As the unprecedented pandemic has badly hit the normal life of everyone and looking forward to the precautionary measures against Covid-19 infectious disease, people have been urged to stay home as much as possible.

This can be a rather stressful situation, as families have to manage much more time together, which can sometimes add to tension and lead to conflicts. Nonetheless, this can also be a good opportunity for all to nurture their family relationships that can be a pillar of support for them in managing the stress during this challenging period.

Here are four tips to help nurture family relationships:

Set routines and structure

The COVID-19 scenario has moved out acquainted work, home and school routines. These changes are often distressing and frustrating for adults, and kids and teenagers are not any exception. Helping them to set up new daily routines and structure at home during this time can help children and teenagers know what to expect as well as feel a sense of comfort and safety. Some ways include:

Drawing up schedules to structure the day’s activities. Have a schedule for all members of the family, not simply kids and teenagers. Determine what the activities are and wherever these activities are done to stop any miscommunication or conflict over the use of space and items at home.

Setting daily routines like hand laundry and exercise routines. Exercise routines at the beginning of the day will help relieve some stress for everybody and expend energy from your extremely energetic children/ teenagers!

Provide positive attention

The COVID-19 situation can be stressful for children and teenagers, who may have difficulties regulating their emotions and behaviours. This can sometimes make getting along at home, challenging for one another. Providing positive attention to your children or teenagers can be helpful in building a healthy relationship with them. A close and supportive relationship provides a foundation for children and teenagers to share their thoughts and feelings, as well as seek support from you when needed. Ways to provide positive attention:

Catch your child being good. Provide attention and descriptive praise when you notice your child or teenager doing something good. (E.g. “That was really responsible of you to clean the area after doing your art!”)

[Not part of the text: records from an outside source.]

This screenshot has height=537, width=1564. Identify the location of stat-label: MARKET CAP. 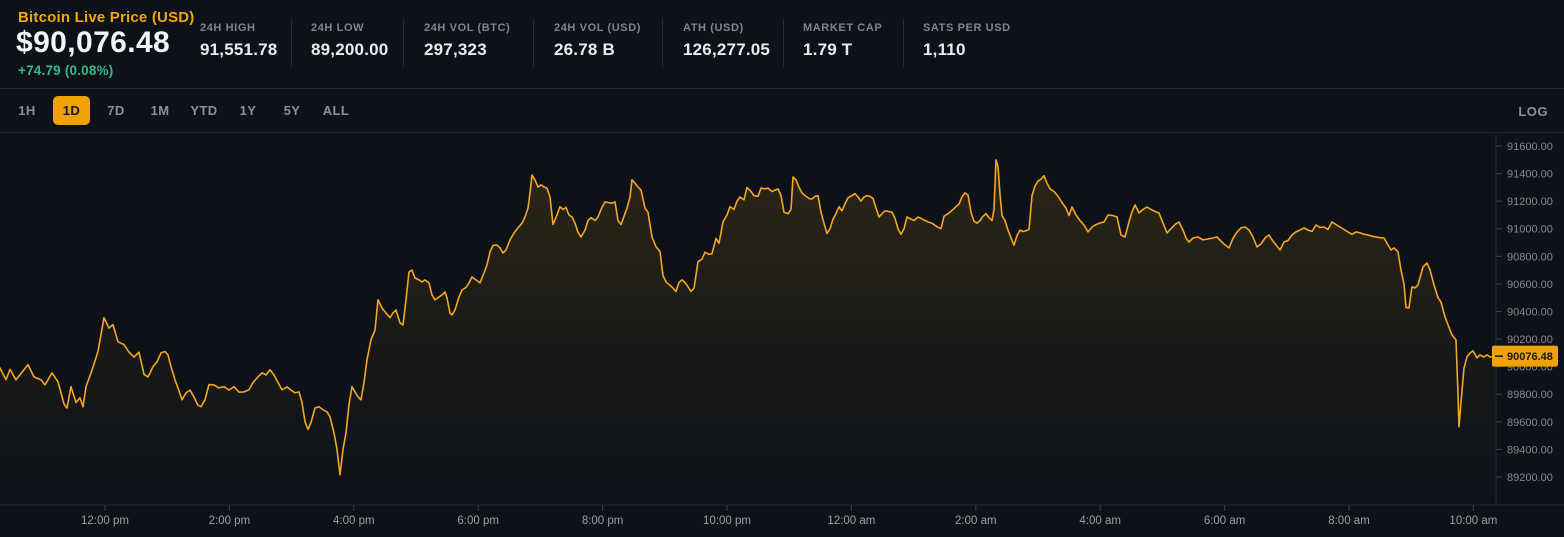
(843, 28).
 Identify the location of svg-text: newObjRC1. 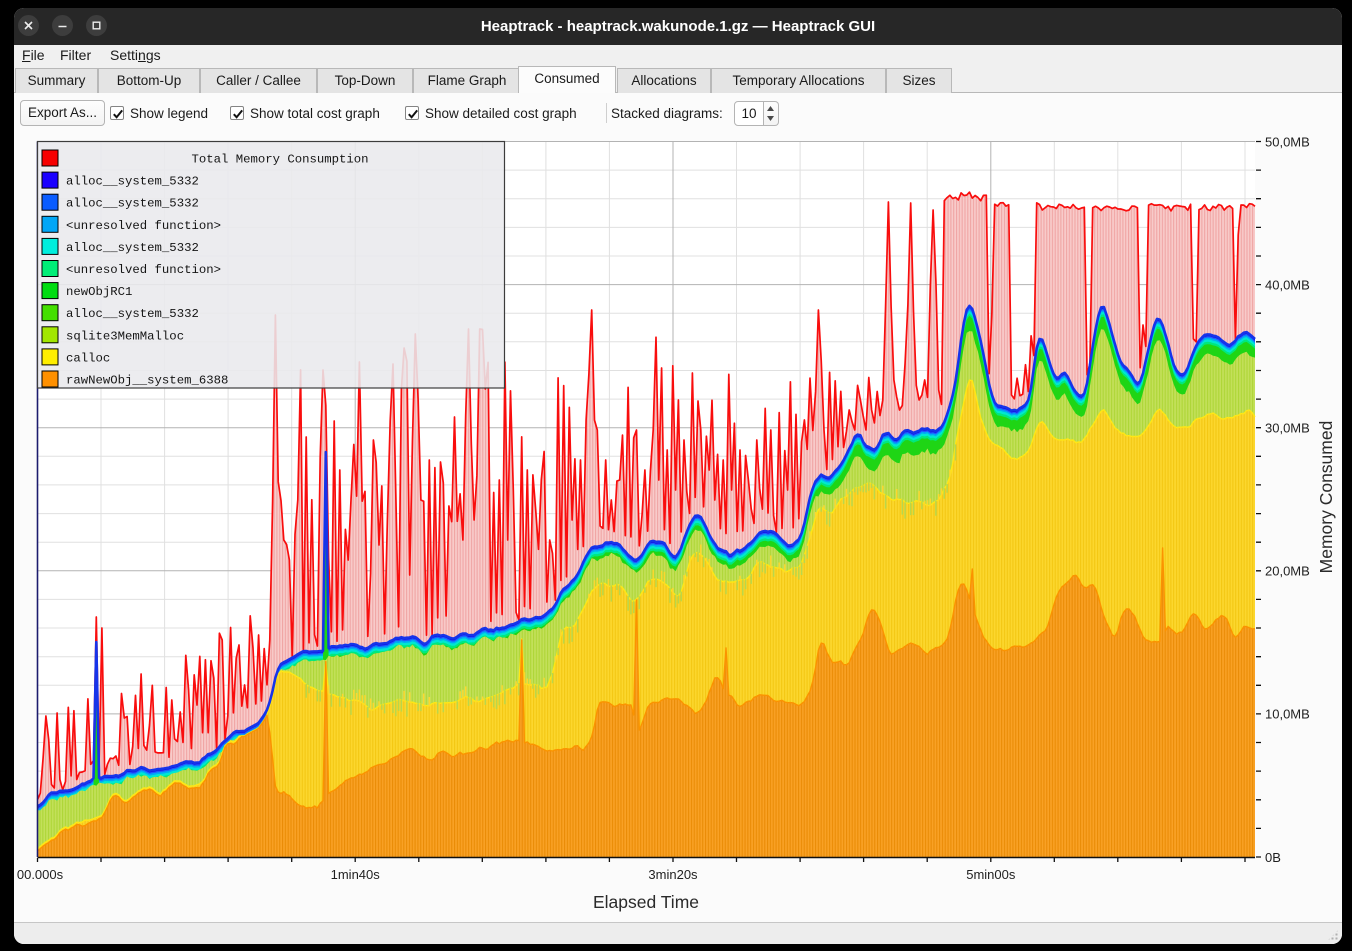
(99, 292).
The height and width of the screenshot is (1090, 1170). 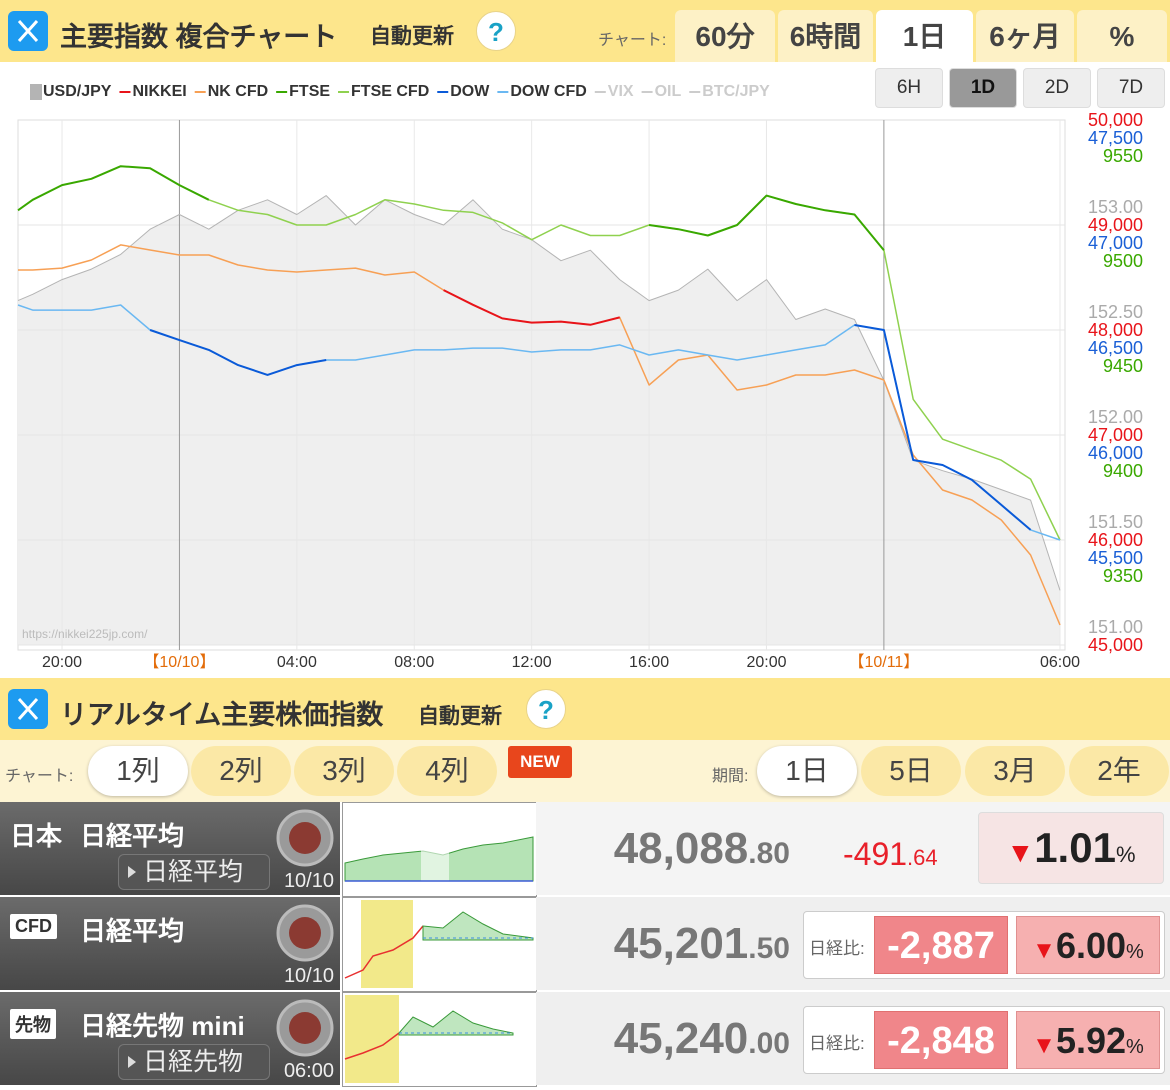 What do you see at coordinates (736, 92) in the screenshot?
I see `legend-label: BTC/JPY` at bounding box center [736, 92].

Make time for quality family time. Where possible, schedule in time to do activities together as a family.

Manage conflicts positively

Under usual circumstances, family conflicts may happen from time to time. Even more so, under the stressful COVID-19 situation, it is natural that conflicts in the family may arise. Parents and caregivers can manage a conflict positively by:

Responding in a calm manner. Talk to your children or teenagers in a calm and assuring manner.

Acknowledging emotions. Help your children to identify and name their emotions. This can help them to calm down and feel heard and understood. For example, you could say, “It makes sense that you are feeling angry because you can’t go out to play now.”

Taking time to calm down. We tend to respond in a reactive manner when we are upset and feeling intense emotions. It can be beneficial for family members to pause and take some time to calm down before addressing the issue at hand together.

Communication and connection

Have a “check-in time” at the end of the day for family members to gather and share their thoughts and feelings about the day.

Teenagers may not be as comfortable talking with their parents or caregivers. Consider different ways for family members to share their thoughts and feelings (e.g. drawing, texting or writing, sharing a song they have chosen that represents their thoughts or feelings for the day).

Play and crafts: – Play card games and board games together.

Culture and exploration: – Virtual tours of museums, zoos and theme parks

Plays to watch together with pre-schoolers to teenagers

Exercise

For children, workouts inspired by popular characters

Search YouTube for workout videos:

Workout with songs that your child/teenager likes.

Take care of your well-being

Children and teenagers often look to adults in their environment to learn how to respond to various situations and their feelings about them. As such, parents and caregivers serve as important role models to their children and teenagers in managing emotions, such as anxiety, stress or worries about the current COVID- 19 situation. Being able to regulate your emotions and manage your stress enables you to have the capacity to nurture your relationships with your family too. To do that, you will need to first take care of your own physical and mental well-being.